BOX 3: A METAPHOR FOR ROBUST SWARMING COOPERATION.

Swarming cooperation requires both rhamnolipid secretion and flagella motility, but these two traits are very different. Both are robust to cheaters but for distinct reasons. Rhamnolipid-deficient mutants can free-rider but the wild type avoids exploitation because metabolic prudence nullifies rhamnolipid costs (Xavier et al. 2011; de Vargas Roditi et al. 2013). Flagellum-deficient bacteria cannot even join the swarm and the wild type leaves them behind at the colony center without nutrients (Boyle et al. 2017). The cooperative forces created by the flagella is not a public good. It is more like a private insurance, where the insurance company creates a financial pool from the premium charged to each policyholder; when disaster strikes the company pays the insured but not the general public. Rhamnolipids resemble more a tax system, where everyone is supposed to contribute but even those who evade taxes still benefit from public infrastructure created with tax-payers’ money. To stretch the metaphor further, the tax-payers (metabolically-prudent rhamnolipid producers) only pay their taxes when they can afford to do so (have excess carbon), and in this way sustain themselves in the population.

However, free-riding does not mean winning, and the ΔrhlA did not outcompete wild type bacteria. When the initial mixing of wild type and ΔrhlA started at a 1:1 ratio, the ratio was stably maintained even after several days, and swarming remained robust (Fig. 5B). Swarming resisted invasion by free-riders, but how did the wild type manage to sustain its numbers if it had to produce and secrete massive amounts of rhamnolipids?

The answer turned out to be in the regulation of rhlAB. Experiments conducted with a fluorescent reporter PrhlAB:GFP monitored rhlAB expression in media where the ratio of carbon and nitrogen ratio was carefully controlled. P. aeruginosa only expressed rhlAB in media prepared with a high cabon-to-nitrogen ratio, where nitrogen ran out first and the excessed carbon remained. Bacteria only start producing rhamnolipids when they have more carbon than they can use for growth and cell division.
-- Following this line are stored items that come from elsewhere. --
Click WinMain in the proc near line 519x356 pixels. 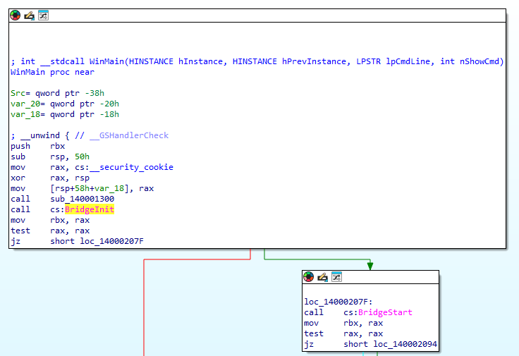pos(29,72)
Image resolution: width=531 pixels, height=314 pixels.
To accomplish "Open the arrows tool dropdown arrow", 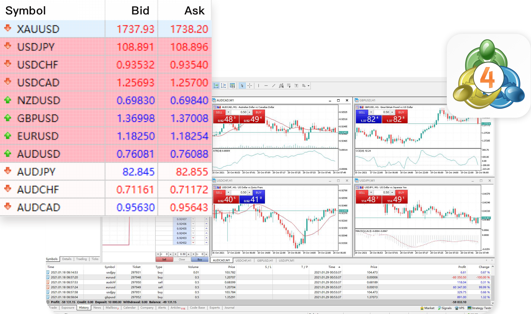I will [x=309, y=86].
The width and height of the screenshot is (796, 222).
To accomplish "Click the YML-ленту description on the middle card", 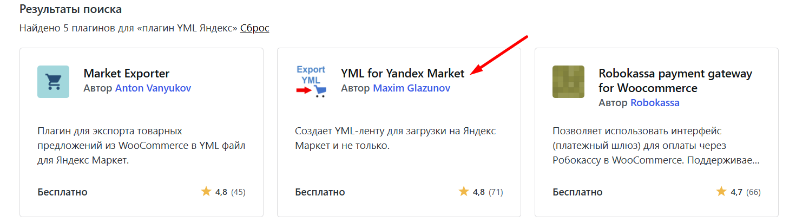I will (396, 139).
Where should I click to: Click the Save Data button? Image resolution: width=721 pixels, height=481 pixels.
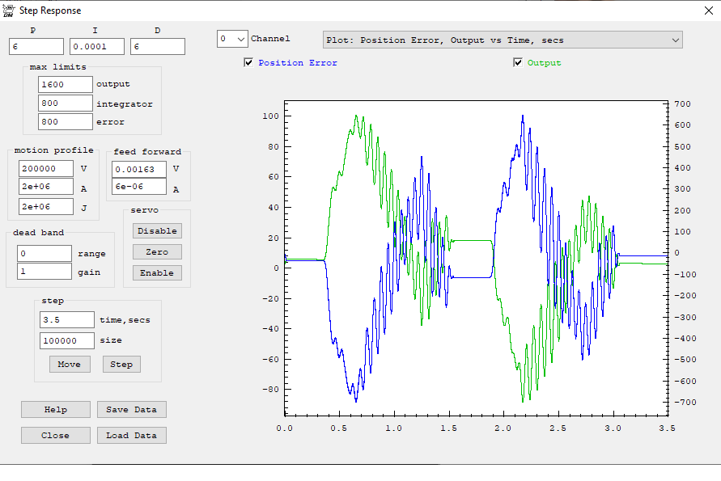click(x=131, y=410)
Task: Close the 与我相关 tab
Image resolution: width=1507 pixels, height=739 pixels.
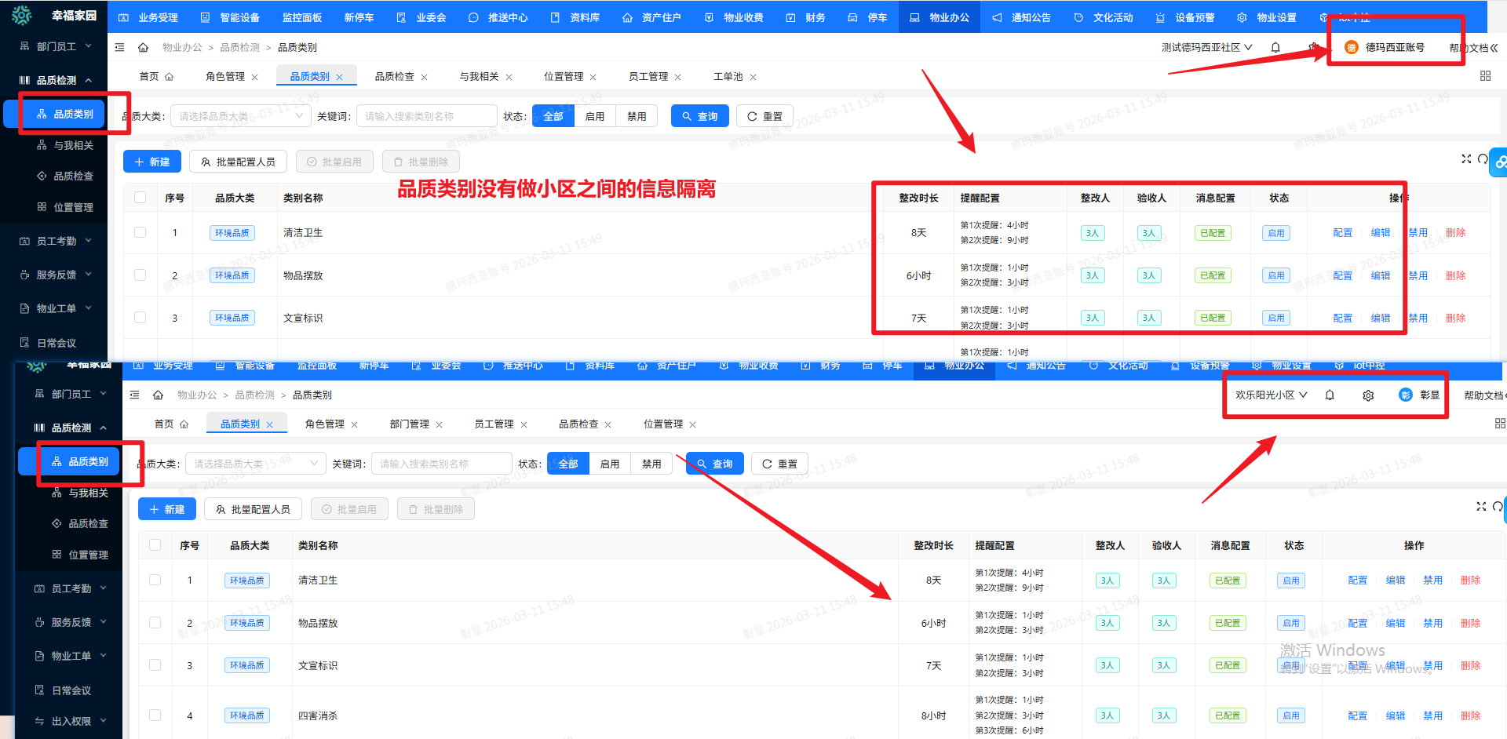Action: pyautogui.click(x=509, y=77)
At that time they can afford to express rhlAB, and direct carbon-rich metabolic intermediates toward rhamnolipid production (Fig. 5D) (Xavier et al. 2011).

This strategy, called metabolic prudence, delays the investment into a public good to times when it becomes metabolically affordable. Metabolic prudence should work with other growth-limiting nutrients besides nitrogen, such as phosphate or iron because exhausting these nutrients alsos triggers rhlAB expression (Mellbye and Schuster 2014). The ultimate insight is that living organisms can reduce the cost of cooperation if they cooperate only when they have excess resources. The excess resource in the case of rhamnolipids was the carbon source, and when cells stop rhlAB expression immediately once they ran out of carbon (Boyle et al. 2015).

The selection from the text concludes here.